In Awas v. People,61 the 10-year-old victim likewise failed to shout for help when the accused touched her vagina.62 This Court held that "[t]here is no standard behavior for a victim of a crime against chastity."63 Moreover, "[b]ehavioral psychology teaches that people react to similar situations dissimilarly."64

In People v. Lomaque,65 the accused sexually abused the victim since she was eight (8) years old until she was 14 years old.66 The accused inserted either his penis or his finger in the victim's vagina in more than 10 instances.67 The victim also failed to cry for help.68 This Court held:

Neither the failure of "AAA" to struggle nor at least offer resistance during the rape incidents would tarnish her credibility. "Physical resistance need not be established when intimidation is brought to bear on the victim and the latter submits herself out of fear. As has been held, the failure to shout or offer tenuous resistance does not make voluntary the victim's submission to the criminal acts of the accused." Rape is subjective and not everyone responds in the same way to an attack by a sexual fiend. Although an older person may have shouted for help under similar circumstances, a young victim such as "AAA" is easily overcome by fear and may not be able to cry for help.

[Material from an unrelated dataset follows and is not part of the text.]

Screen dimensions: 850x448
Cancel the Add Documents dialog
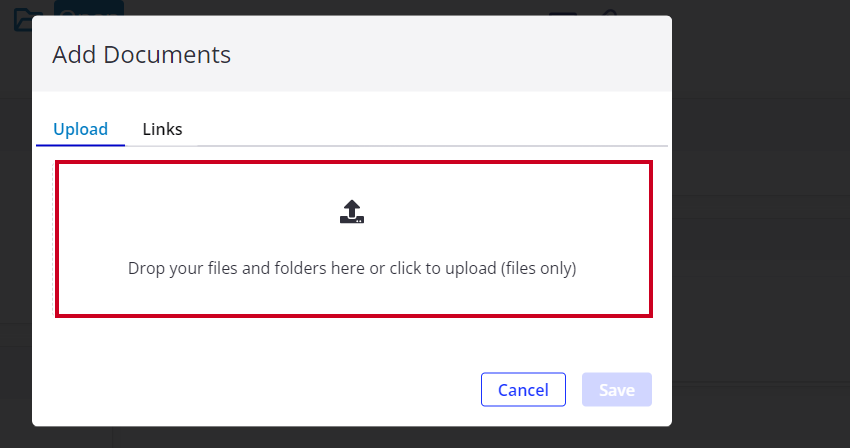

We have consistently ruled that "no standard form of behavior can be anticipated of a rape victim following her defilement, particularly a child who could not be expected to fully comprehend the ways of an adult. People react differently to emotional stress and rape victims are no different from them."69 (Citations omitted)

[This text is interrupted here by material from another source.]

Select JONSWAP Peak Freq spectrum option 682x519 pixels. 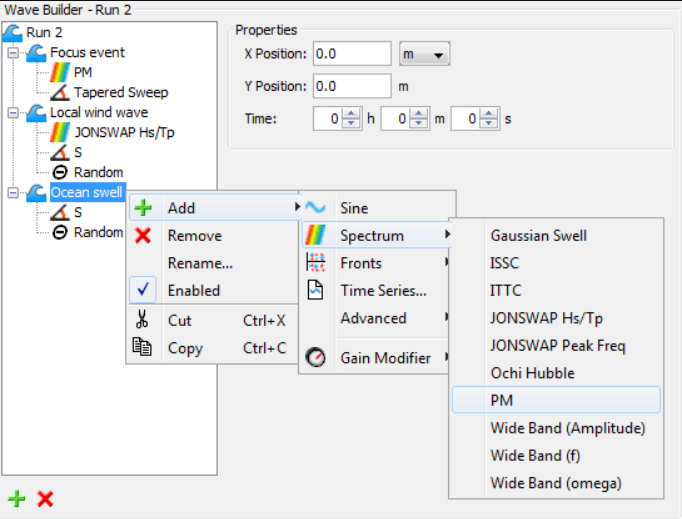point(558,345)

People v. Barcela70 further elucidated the reaction of a minor when something extremely and unexpectedly dreadful happens to him or her:

Behavioral psychology teaches us that, even among adults, people react to similar situations differently, and there is no standard form of human behavioral response when one is confronted with a startling or frightful experience. Let it be underscored that these cases involve victims of tender years, and with their simple, unsophisticated minds, they must not have fully understood and realized at first the repercussions of the contemptible nature of the acts committed against them. This Court has repeatedly stated that no standard form of behavior could be anticipated of a rape victim following her defilement, particularly a child who could not be expected to fully comprehend the ways of an adult.71 (Citations omitted)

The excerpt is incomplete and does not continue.